Se isto é melhor que aquilo, não dá pra dizer, nem precisa. Fui muito feliz com o Rio mandando em mim por 27 anos. Eu sentia tanta obrigação de ir a praia, que de vez em quando torcia pra estar chovendo só pra eu poder fazer qualquer outra coisa. Só um carioca pode entender esse sentimento.
 O Rio é uma linda história com começo, meio e fim e todos viveram felizes para sempre. São Paulo é assunto pra vida toda, é futuro que não acaba mais, final aberto. Se nem o meu GPS consegue dar conta de tanta atualização e novidade, imagina eu.
Quando dá preguiça de ir tão pra frente, eu voo pro Flamengo, pra vista pro mar, pra tudo que eu já conheço. Depois de uma semana volto correndo com saudade do meu anonimato, saudade de ser de fora. Taí mais uma coisa coisa boa que só um exilado pode sentir: o prazer de dizer numa mesa “sim, eu sou carioca” com certo ar de superioridade, sabendo que vai atrair algumas antipatias,  mas certamente toda a atenção do mundo.

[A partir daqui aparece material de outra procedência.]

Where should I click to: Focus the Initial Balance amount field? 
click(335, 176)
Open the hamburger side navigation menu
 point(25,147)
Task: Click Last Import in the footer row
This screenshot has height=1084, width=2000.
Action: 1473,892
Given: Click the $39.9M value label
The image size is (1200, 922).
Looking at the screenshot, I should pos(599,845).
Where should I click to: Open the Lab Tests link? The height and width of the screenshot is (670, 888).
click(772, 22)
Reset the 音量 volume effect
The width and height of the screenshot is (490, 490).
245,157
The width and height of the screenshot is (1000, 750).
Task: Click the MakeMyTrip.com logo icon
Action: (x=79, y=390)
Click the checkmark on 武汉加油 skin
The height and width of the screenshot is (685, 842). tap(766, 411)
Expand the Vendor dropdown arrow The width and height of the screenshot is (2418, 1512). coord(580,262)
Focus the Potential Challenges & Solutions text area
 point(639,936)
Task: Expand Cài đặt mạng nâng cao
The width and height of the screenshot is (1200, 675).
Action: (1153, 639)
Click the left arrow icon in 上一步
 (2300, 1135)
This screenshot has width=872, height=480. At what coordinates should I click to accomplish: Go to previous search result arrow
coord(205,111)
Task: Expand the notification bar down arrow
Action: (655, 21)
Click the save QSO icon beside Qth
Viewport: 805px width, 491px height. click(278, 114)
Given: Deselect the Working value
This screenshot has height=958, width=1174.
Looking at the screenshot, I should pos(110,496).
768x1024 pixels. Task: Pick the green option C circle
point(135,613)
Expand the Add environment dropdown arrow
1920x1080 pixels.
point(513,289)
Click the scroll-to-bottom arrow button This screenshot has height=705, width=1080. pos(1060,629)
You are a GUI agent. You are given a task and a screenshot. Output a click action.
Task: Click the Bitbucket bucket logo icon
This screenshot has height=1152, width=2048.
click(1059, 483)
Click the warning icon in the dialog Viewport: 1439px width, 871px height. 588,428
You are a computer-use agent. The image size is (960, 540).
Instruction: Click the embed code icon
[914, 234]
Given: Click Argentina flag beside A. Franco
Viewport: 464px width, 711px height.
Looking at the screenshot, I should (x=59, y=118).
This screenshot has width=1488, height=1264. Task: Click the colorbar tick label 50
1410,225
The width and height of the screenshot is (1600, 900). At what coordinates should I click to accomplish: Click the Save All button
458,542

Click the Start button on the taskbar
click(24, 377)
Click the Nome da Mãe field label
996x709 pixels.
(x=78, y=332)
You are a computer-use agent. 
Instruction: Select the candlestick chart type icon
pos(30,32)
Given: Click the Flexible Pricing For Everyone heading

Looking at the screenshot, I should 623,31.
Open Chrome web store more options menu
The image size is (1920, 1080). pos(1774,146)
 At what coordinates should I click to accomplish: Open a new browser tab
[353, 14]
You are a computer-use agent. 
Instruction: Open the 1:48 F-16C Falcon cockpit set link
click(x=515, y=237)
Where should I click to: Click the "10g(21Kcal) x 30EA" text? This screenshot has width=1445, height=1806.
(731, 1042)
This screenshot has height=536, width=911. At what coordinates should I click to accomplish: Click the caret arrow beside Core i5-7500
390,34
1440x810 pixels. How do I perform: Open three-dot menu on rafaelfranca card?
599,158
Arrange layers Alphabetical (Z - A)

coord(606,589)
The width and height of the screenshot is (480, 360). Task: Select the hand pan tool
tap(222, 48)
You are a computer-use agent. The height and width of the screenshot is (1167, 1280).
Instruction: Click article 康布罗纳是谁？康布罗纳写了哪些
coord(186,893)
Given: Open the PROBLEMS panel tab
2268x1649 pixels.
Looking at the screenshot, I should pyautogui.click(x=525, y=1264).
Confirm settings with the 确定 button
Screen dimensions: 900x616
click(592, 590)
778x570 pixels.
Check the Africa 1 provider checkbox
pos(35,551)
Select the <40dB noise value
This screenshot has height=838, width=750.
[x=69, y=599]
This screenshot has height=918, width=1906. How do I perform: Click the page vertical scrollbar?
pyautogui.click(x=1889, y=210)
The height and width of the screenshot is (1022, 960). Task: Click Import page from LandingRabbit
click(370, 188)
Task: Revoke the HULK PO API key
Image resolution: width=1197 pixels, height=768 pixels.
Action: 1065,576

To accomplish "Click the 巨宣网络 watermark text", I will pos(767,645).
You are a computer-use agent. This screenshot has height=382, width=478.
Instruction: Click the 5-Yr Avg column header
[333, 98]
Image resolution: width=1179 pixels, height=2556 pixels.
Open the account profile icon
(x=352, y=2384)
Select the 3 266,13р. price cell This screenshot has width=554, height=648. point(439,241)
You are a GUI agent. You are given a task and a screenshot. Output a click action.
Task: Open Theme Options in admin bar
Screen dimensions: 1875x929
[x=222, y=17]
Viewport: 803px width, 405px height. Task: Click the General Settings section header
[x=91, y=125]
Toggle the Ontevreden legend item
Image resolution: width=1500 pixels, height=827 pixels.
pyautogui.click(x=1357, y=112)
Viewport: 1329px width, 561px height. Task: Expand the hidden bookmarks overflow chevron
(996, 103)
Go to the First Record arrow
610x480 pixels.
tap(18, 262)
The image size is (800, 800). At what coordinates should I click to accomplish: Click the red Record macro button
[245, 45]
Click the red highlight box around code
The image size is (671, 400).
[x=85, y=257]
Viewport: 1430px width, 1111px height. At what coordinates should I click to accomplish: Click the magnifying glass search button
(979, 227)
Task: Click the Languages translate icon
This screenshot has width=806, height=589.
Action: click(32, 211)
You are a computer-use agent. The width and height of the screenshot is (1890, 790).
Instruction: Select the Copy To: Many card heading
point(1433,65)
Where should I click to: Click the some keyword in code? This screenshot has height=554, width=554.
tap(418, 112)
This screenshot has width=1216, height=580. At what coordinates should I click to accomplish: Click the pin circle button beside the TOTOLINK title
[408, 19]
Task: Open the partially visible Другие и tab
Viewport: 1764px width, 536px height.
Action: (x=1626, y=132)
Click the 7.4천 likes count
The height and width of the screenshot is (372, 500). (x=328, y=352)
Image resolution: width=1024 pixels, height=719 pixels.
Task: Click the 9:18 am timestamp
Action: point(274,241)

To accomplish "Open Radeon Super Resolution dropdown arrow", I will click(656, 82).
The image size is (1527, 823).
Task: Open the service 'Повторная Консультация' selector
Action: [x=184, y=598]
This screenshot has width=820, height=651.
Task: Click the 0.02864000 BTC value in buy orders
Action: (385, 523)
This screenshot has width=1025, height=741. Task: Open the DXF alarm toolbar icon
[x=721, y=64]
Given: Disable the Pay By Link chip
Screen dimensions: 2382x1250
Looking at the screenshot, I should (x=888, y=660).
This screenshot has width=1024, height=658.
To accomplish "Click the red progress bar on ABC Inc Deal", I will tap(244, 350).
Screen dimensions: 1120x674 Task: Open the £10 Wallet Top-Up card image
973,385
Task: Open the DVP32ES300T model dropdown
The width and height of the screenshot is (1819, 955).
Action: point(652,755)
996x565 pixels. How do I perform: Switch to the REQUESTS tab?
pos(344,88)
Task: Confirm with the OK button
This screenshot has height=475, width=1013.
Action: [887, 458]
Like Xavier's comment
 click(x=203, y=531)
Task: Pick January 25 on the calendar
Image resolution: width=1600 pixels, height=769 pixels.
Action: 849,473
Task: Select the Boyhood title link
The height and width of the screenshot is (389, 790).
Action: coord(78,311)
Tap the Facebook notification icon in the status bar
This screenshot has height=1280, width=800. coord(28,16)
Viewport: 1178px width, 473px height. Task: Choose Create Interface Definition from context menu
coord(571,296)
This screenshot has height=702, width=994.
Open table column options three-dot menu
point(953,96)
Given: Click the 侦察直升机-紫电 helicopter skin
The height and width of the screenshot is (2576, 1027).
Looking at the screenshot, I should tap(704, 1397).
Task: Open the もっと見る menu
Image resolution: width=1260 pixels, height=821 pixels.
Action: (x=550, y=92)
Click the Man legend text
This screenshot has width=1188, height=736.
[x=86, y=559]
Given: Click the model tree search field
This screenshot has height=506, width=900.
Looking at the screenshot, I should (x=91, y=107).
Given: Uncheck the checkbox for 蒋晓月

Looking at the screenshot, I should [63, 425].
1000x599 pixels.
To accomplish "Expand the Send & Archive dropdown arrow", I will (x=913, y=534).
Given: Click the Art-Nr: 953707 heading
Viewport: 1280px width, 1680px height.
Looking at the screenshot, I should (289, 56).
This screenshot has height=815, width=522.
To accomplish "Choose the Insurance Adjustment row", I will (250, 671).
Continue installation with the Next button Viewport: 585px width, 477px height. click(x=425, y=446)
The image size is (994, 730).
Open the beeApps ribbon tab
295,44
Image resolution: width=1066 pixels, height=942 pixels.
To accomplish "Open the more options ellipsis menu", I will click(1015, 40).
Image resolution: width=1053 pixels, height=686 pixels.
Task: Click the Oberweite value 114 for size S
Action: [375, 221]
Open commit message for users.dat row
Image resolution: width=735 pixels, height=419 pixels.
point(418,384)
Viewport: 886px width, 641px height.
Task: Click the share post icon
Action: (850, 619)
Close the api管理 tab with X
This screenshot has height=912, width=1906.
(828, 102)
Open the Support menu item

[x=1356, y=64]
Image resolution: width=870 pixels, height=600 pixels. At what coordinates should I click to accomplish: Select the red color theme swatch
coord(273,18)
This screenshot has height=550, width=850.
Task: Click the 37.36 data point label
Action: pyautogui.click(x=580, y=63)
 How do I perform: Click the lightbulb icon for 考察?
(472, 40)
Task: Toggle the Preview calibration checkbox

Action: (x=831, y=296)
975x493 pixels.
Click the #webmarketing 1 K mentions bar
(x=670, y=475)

O carioca se acha sim, e se acha porque é. É um luxo ser do Rio. Nós somos uma grife que eu, pelo menos, uso sem parcimônia, em estampas bem grandes. E o paulista, generoso que só, abre espaço pra toda essa prepotência e gosta da gente. Um paulista vê muito mais graça num carioca do que um carioca vê em outro carioca.
Mas não é esse textinho bobo que vai fazer meus amigos mudarem de ideia e me absolverem. “Quem diria, até a Patricia se vendeu,” eles vão dizer. Carioca não se enrola nem se convence, eu sei bem.  Por isso, se você sair do Rio pra morar em São Paulo, já vai sabendo: você será sempre considerado um traidor. Mas, talvez pra aliviar a culpa que ainda sinto, peço clemência ao júri: traidor não, vai. No máximo me deixa ser condenada por bigamia: sou capaz de ter dois amores profundos ao mesmo tempo.